Wednesday, 23 September 2009

fall out

Waif is still in bed, 36 hours after her Maudsley visit.

Yesterday she had a sore throat and headache, no doubt due to her continuous crying :-( Today, she has a tummy ache.

She is reluctant to go in to school because she says that she won't learn anything and will just be miserable as she is in pain. That seems like a reasonable argument. I will, however, put her under gentle but firm pressure to head back to school tomorrow as I don't want her to miss so much school that catching up will put her under stress. I am not sure whether her pains today are viral, but at least her mood is improved.

I took her to her GP yesterday, as suggested by the Maudsley doctor. The GP agreed that Waif has a lump on her neck, but is certain that it is a harmless goitre - a swollen thyroid gland that is not uncommon in puberty. Her gland is not one that is overactive as her blood tests were normal so he said not to worry about the lump as long as it remains soft and mobile.

I wonder if it is affecting her swallowing.

The Maudsley psychiatrist kindly phoned me back. Waif is begging me not to take her back there: she says that she is now eating sensibly (she is, and already looks healthier after 10 days) and wants me to promise that if she puts on weight then I will cancel future appointments.

I asked the psychiatrist whether perhaps I was inadvertantly medicalising a normal part of Waif's growing up.

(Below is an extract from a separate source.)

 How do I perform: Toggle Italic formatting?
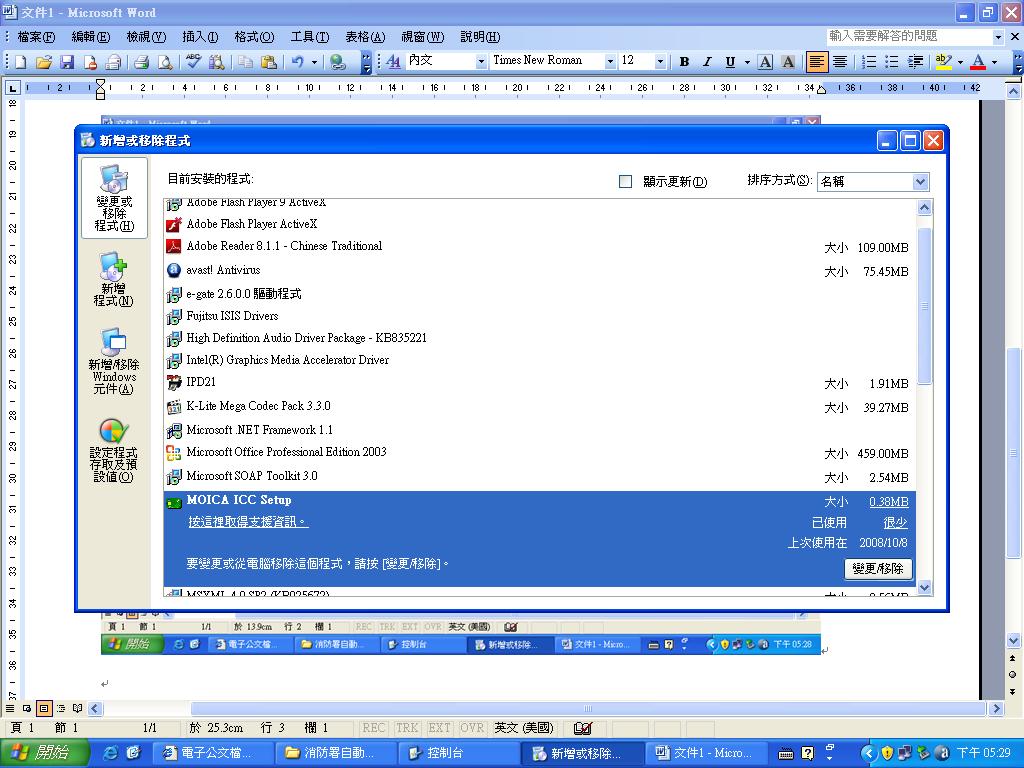pyautogui.click(x=707, y=62)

He agreed that her questionnaires showed none of the markers of Anorexia Nervosa apart from the weight loss: she is not depressed, not anxious, not concerned about body image etc. This convinces them that she must be hiding things, or else suffers from EDNOS (Eating disorder, not otherwise specified)....hmmm...she doesn't seem to fit into the Wikipedia categories.

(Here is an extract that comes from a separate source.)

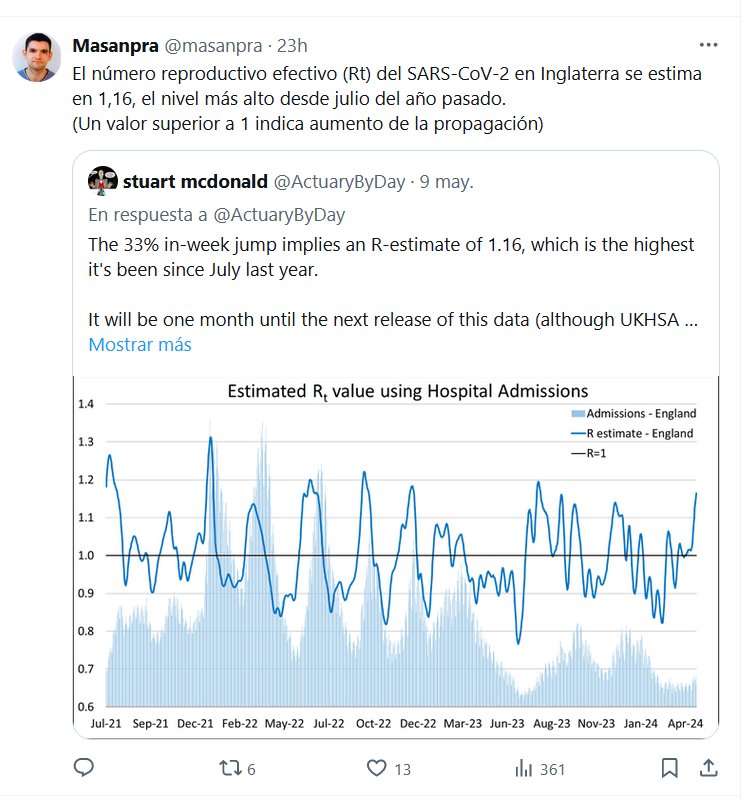
Task: Click Masanpra's profile avatar
Action: click(x=37, y=58)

I am worried that she may have some sort of underlying wasting physical condition that is not being explored because a psychiatrist is instead looking for some kind of deep psychological trauma. Waif is in a Catch 22 situation because they won't believe her when she tells them there isn't one. Waif reckons they are 'giving' her emotional trauma by trying to put words into her mouth eg the psychiatrist asked her which chocolate bars she liked, and she said that she didn't really eat chocolate bars. He then pressed her to name a favourite so she said Mars bars (I have never known her eat one). Then later in the interview, the family therapist (nicely, and with a smile) suggested Waif was fibbing by saying that she (the FT) doubted Waif really ate Mars bars as she claimed.

Hmmm... although I quite liked the family therapist who seemed firm, experienced and direct, I was not sure about her intellect. She told Waif that the criterion for anorexia was a weight:height ratio (or some such term) of 84% or less, and Waif's was 77%. She then sought to explain this by saying:

"So, Waif, do you understand? That means that if we took one hundred girls your height and age and lined them up, then..then....." She petered out, confused.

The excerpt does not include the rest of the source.